Requirement. Each entry must be returned exactly. None may be omitted.
************
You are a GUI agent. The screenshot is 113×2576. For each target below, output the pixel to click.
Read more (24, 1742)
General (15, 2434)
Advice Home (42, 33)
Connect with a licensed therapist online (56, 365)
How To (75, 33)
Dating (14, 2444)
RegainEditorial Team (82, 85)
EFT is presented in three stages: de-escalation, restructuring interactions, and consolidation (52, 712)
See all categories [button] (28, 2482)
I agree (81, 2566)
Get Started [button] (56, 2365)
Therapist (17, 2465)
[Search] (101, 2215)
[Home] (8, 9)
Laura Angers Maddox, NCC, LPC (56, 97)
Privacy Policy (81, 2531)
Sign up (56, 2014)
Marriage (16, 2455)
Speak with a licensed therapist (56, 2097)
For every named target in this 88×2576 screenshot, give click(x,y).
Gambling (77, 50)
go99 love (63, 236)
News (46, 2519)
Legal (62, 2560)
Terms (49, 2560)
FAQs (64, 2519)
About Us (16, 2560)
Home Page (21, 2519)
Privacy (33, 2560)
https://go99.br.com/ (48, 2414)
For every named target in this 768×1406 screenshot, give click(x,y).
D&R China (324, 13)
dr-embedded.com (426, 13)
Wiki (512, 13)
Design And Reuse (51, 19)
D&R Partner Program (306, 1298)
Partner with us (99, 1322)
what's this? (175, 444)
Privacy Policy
************
Response to the exercise.
You are a GUI agent. The screenshot is 113×2576. For each target below, output the pixel to click.
Read more (24, 1742)
General (15, 2434)
Advice Home (42, 33)
Connect with a licensed therapist online (56, 365)
How To (75, 33)
Dating (14, 2444)
RegainEditorial Team (82, 85)
EFT is presented in three stages: de-escalation, restructuring interactions, and consolidation (52, 712)
See all categories [button] (28, 2482)
I agree (81, 2566)
Get Started [button] (56, 2365)
Therapist (17, 2465)
[Search] (101, 2215)
[Home] (8, 9)
Laura Angers Maddox, NCC, LPC (56, 97)
Privacy Policy (81, 2531)
Sign up (56, 2014)
Marriage (16, 2455)
Speak with a licensed therapist (56, 2097)
For every named target in this 88×2576 screenshot, give click(x,y).
Gambling (77, 50)
go99 love (63, 236)
News (46, 2519)
Legal (62, 2560)
Terms (49, 2560)
FAQs (64, 2519)
About Us (16, 2560)
Home Page (21, 2519)
Privacy (33, 2560)
https://go99.br.com/ (48, 2414)
For every named target in this 768×1406 screenshot, give click(x,y).
D&R China (324, 13)
dr-embedded.com (426, 13)
Wiki (512, 13)
Design And Reuse (51, 19)
D&R Partner Program (306, 1298)
Partner with us (99, 1322)
what's this? (175, 444)
Privacy Policy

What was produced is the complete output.